- OBIETTIVO A -
Trascrivi dal brano sugli sfollati in Nigeria la parte che comincia con le parole contenenti "Dopo il massacro" e finisce con "nella fascia centrale.".
- OBIETTIVO B -
Nel brano sugli sfollati in Nigeria, quanti campi sono stati allestiti a Bokkos dopo il massacro di Natale?
:: SEZIONE DEL DOCUMENTO
Il governo aveva promesso di rafforzare la sicurezza per proteggere gli agricoltori che vivono nella fascia centrale, la maggior parte dei quali erano cristiani, ma ciò non è avvenuto, deplora padre Andrew. «La risposta del governo in materia di sicurezza è inadeguata. Le comunità non hanno fiducia che i governi le proteggano. Si rifugiano nelle chiese».

 

«Ma questi ultimi hanno grandi difficoltà a far fronte a un simile diluvio di sfollati. Immagina di dover cucinare per migliaia di persone per mesi; non abbiamo nulla in programma o in serbo per queste emergenze, e quindi spesso veniamo colti di sorpresa».

 

Dopo il massacro di Natale, a Bokkos sono stati allestiti 16 campi, principalmente dalla Chiesa, per fornire rifugio alle persone colpite dagli attacchi. L’Agenzia delle Nazioni Unite per i rifugiati (UNHCR) stima che 3,1 milioni di persone siano sfollate in Nigeria, a causa dell’insurrezione nel nord-est del paese e dei pastori estremisti Fulani nella fascia centrale.
::::
:: DATI MOSTRATI
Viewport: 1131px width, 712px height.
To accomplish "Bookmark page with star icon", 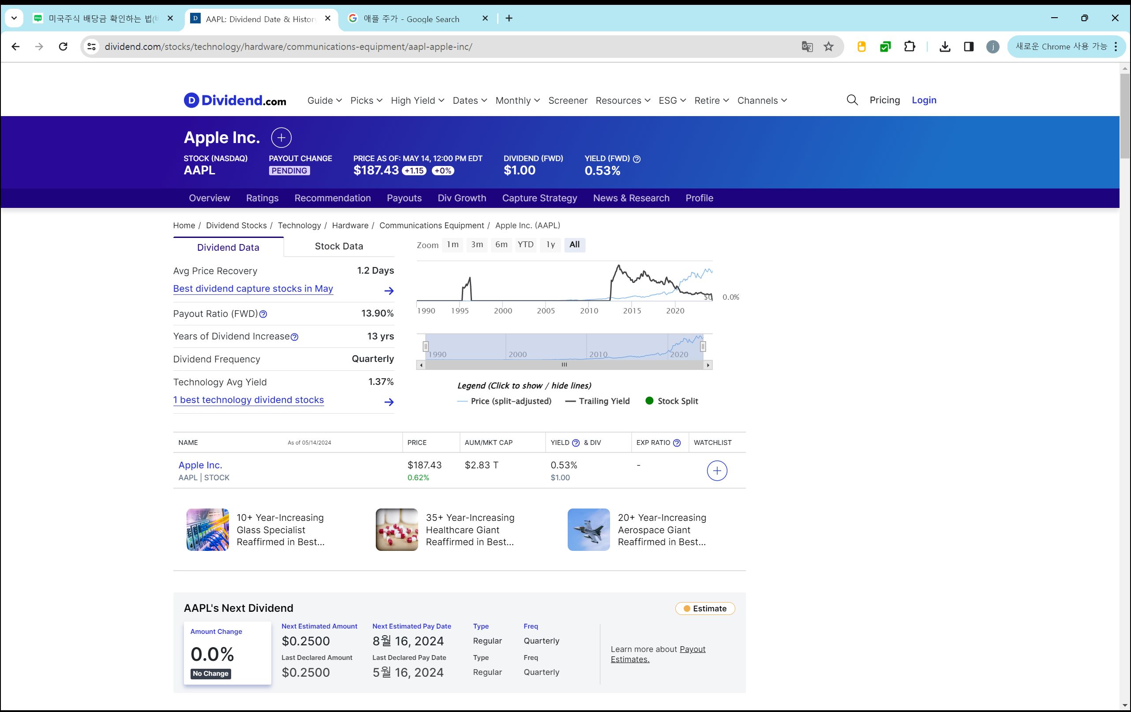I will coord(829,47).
::::
- RISPOSTA COMPLETA A -
Dopo il massacro di Natale, a Bokkos sono stati allestiti 16 campi, principalmente dalla Chiesa, per fornire rifugio alle persone colpite dagli attacchi. L’Agenzia delle Nazioni Unite per i rifugiati (UNHCR) stima che 3,1 milioni di persone siano sfollate in Nigeria, a causa dell’insurrezione nel nord-est del paese e dei pastori estremisti Fulani nella fascia centrale.

- RISPOSTA COMPLETA B -
16 campi.